藤野の散文-私の暗黙知-

毎日の中での気付きについて書いています

未来カルテ。

*[次の世代に]政策よりも大事なもの。
バックキャスティング、と言われる「20〜30年後の未来人の視点から現代を振り返る」方法が始まっているという。
なるほど、そりゃそうだ。
今の立場や「自分のこの先」だけを考える大人たちばかりでは、長期的な策など望めない。
そんなジジイたちに任せるよりは、若くても「30年後に当事者になる人たち」に真剣に考えてもらう方がよほどいい。
バックキャスティングならぬ「当事者キャスティング」だ。
自分だって50年後の話を聞くと「オレ、もういないもんなぁ」と思ってしまう。
 
「日本の人口は減り続けるんだよ」なんて年寄りが言うのではなく、年寄りは知恵を出し、若者にはいろんなことを発想してもらうのがいいだろう。
 
それにしても、今の所よほどの新制度でもないと日本の人口は減り続けるらしい。
いわゆる「縮み」の時代になるようだ。
企業でもスタートアップの苦しみよりも「縮むとき」の経営の方がより難しいという。
まさに日本のこれからだ。
一番大事なのは「医療とか、介護とか、厚労省とか財務省とか、規制とか法律とか」の各界の人間が自分のことばかりを主張するポジショントーク」を止めることではないだろうか。
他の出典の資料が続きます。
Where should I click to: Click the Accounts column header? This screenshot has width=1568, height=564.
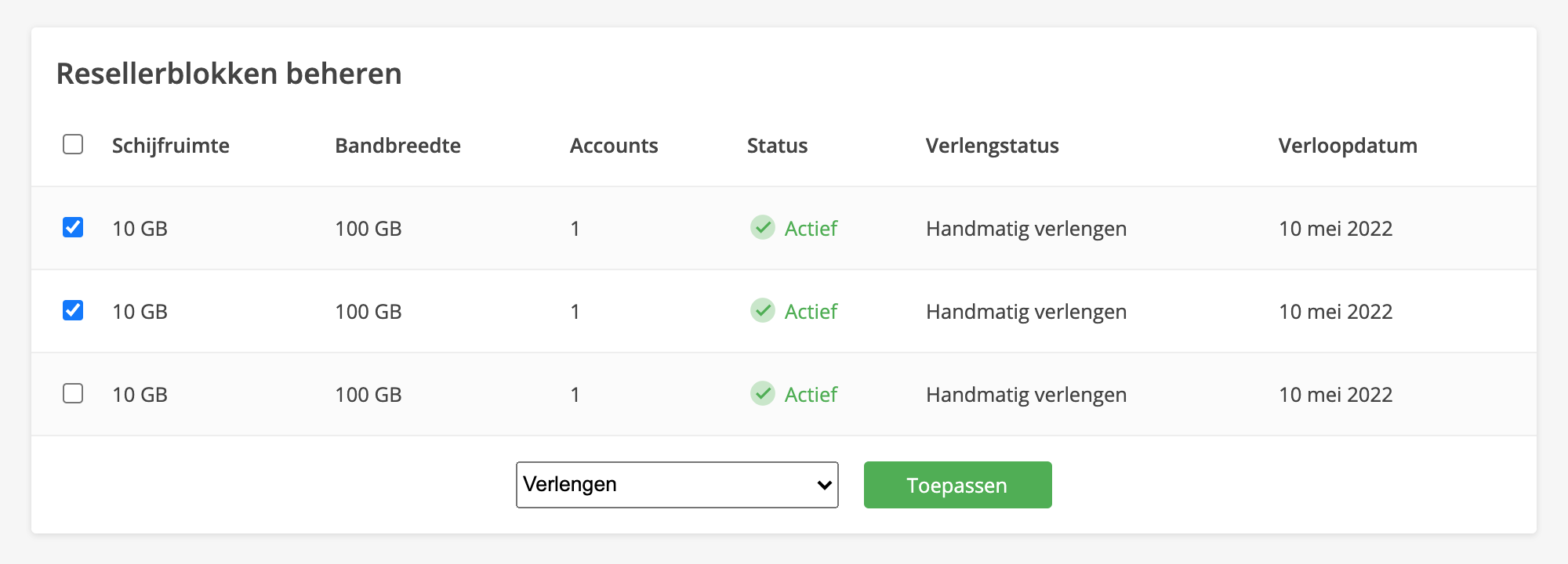614,145
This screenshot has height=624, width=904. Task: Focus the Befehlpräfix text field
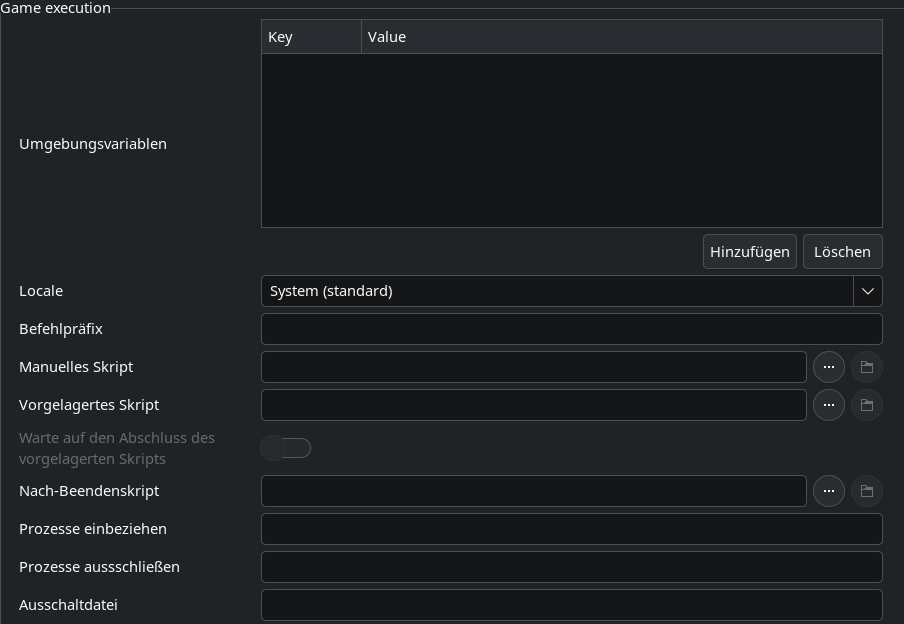pyautogui.click(x=571, y=329)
今の世界で起きている問題って全部この縮図に思えて仕方ない。
みんなが自分の立場からしか話さないのでは、そもそもまとまるはずがない。
若い人にはまずそこから説明しておきたいと思う。
 
 
未来から逆算し政策提案 SDGsにらみ導入機運
2019年5月19日 19:30
20~30年後の未来人の視点から現代を振り返り、持続可能な政策を提案する手法が注目されている。「バックキャスティング」と呼ばれ、再生可能エネルギーの導入やインフラ改修の計画づくりなどで実践例が出始めた。国連の持続可能な開発目標(SDGs)が自治体の政策目標になりつつあるなか、達成に向けた有力な手法になりそうだ。
中高生が「未来市長」になり政策を提案した(鹿児島県西之表市でのワークショップ)=千葉大・倉阪秀史教授提供
鹿児島県種子島の北部にある西之表市で、中高生が「未来市長」になって政策を提案する試みが始まった。千葉大学社会科学研究院の倉阪秀史教授らが企画した「にしのおもて未来ワークショップ」だ。
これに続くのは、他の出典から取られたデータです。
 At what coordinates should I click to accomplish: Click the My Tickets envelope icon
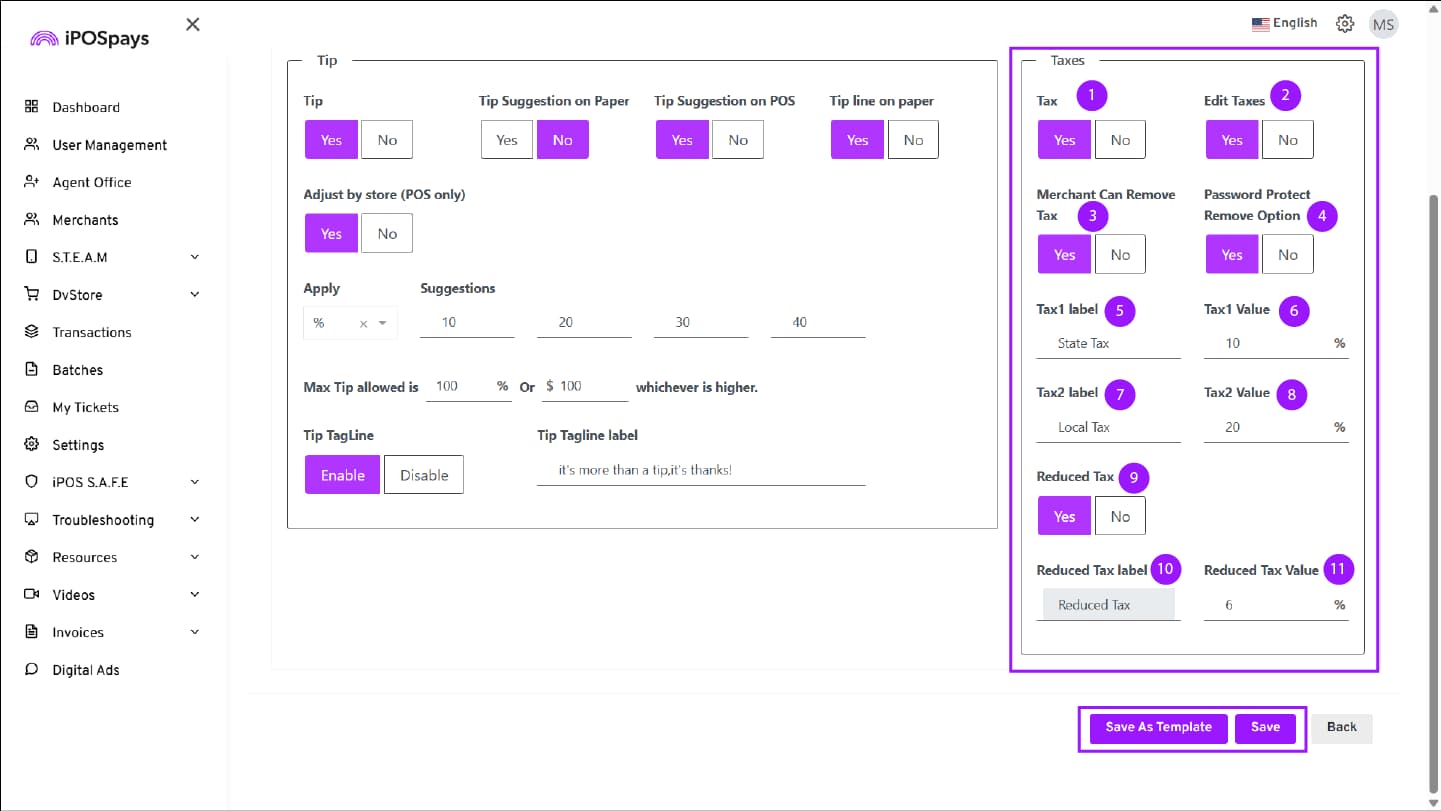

2018年8月、中学生15人、高校生22人が参加してワークショップを開催。生徒たちはまず25年後の市の状況について説明を受けた。市の人口は現在、約1万6千人だが、45年には約9千人に減少。産業規模の縮小やインフラ維持費の増大などが見込まれる。
これを受け、中高生に取り組むべき政策を提言してもらった。生徒からは「特産のサトウキビでバイオマス産業を振興する」「ロケット射場のある種子島知名度を生かし、地元高校に宇宙開発コースを設ける」といった提案が相次ぎ、八板俊輔市長に報告した。
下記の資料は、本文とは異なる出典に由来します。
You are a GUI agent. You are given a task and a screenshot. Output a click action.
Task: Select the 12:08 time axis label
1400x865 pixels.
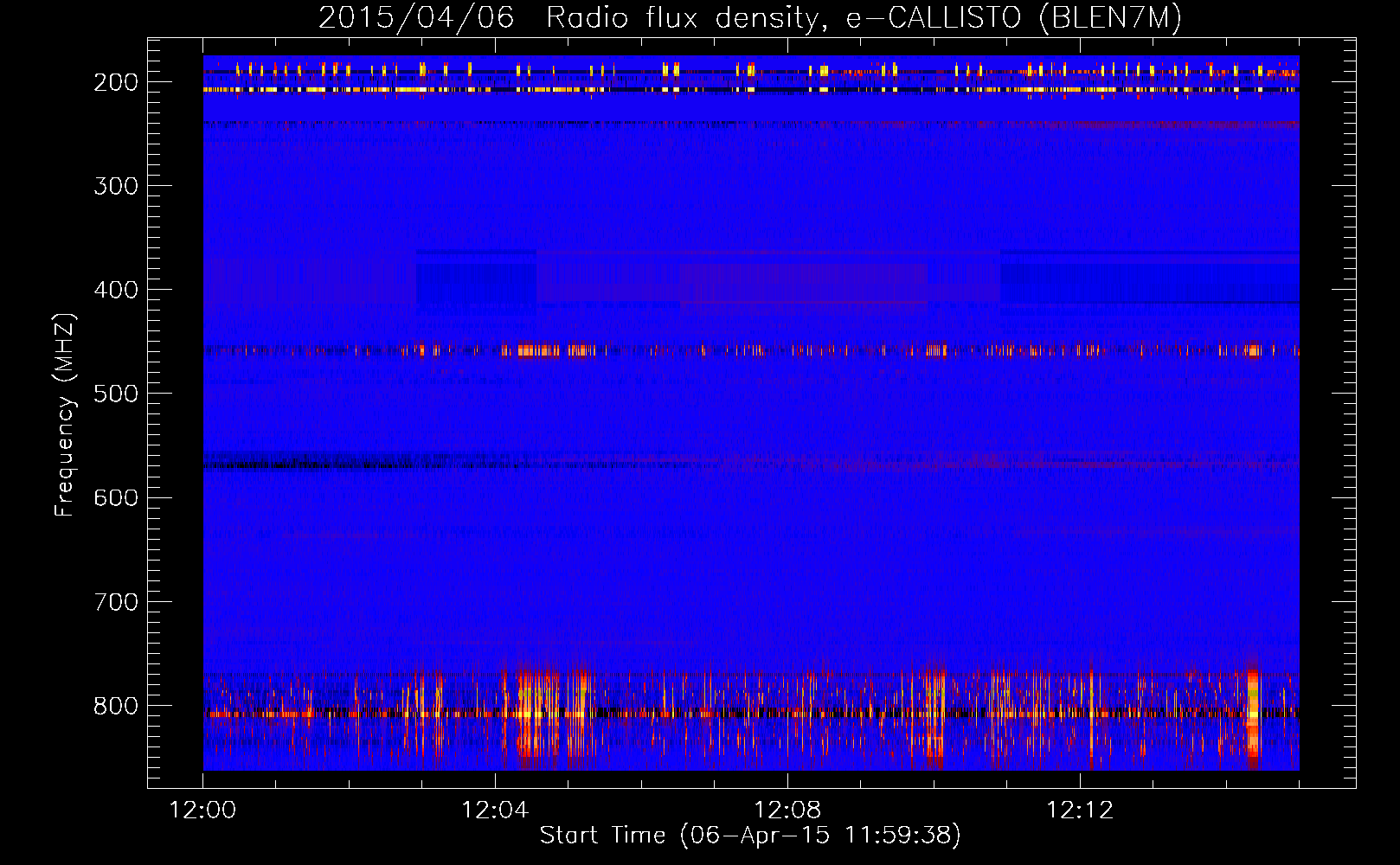pyautogui.click(x=787, y=811)
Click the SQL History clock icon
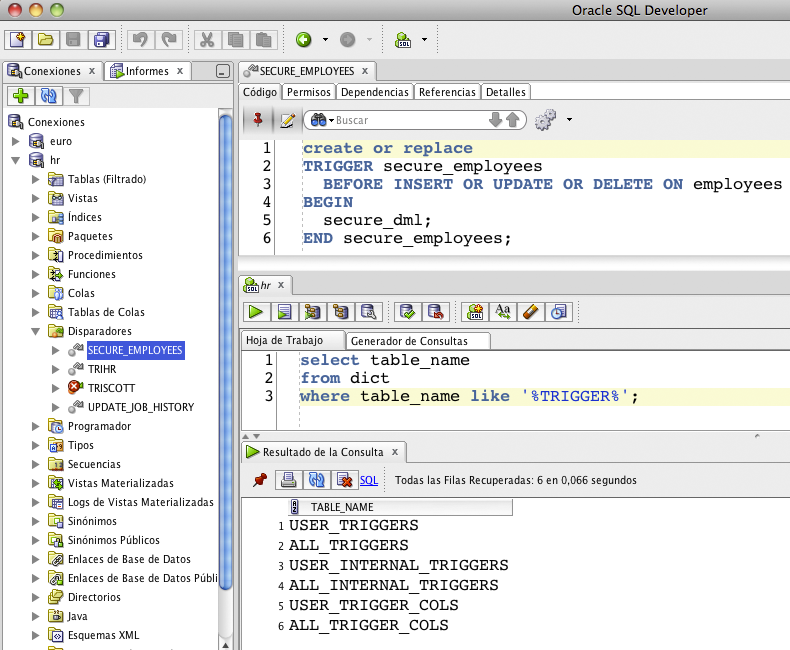Viewport: 790px width, 650px height. point(559,311)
将来予測は倉阪教授らが考案した「未来カルテ」に基づく。未来カルテは国勢調査や人口予測などの統計データを使い、いまの傾向が継続したとして将来の推移を予測する。産業構造や教育・医療・介護、公共施設・道路・農地の維持管理など10項目の状況をシミュレーションできる。
17年からは科学技術振興機構のホームページでプログラムを無料提供。西之表市に似た取り組みが千葉県市原市八千代市静岡県などでも広がり始めた。倉阪教授は「中高生が地域に強い関心をもつようになり、主体的な政策づくりが進む」と手応えを話す。
老若を問わず住民に「将来世代」になりきってもらう手法もある。西條辰義・高知工科大教授(総合地球環境学研究所特任教授)が提唱する「フューチャーデザイン」という方法だ。「仮想将来世代」は公募などで選び、現世代と討論して政策を立案する。
岩手県矢巾町が将来ビジョンづくりで採用したほか、大阪府吹田市などが再生エネを軸とした環境政策づくりに利用している。
国連が掲げるSDGsには安全な水やエネルギーの確保、生態系の維持など地域にかかわる項目が多い。SDGsに沿って政策をつくる自治体が増えるなか、バックキャスティングの活用も広がりそうだ。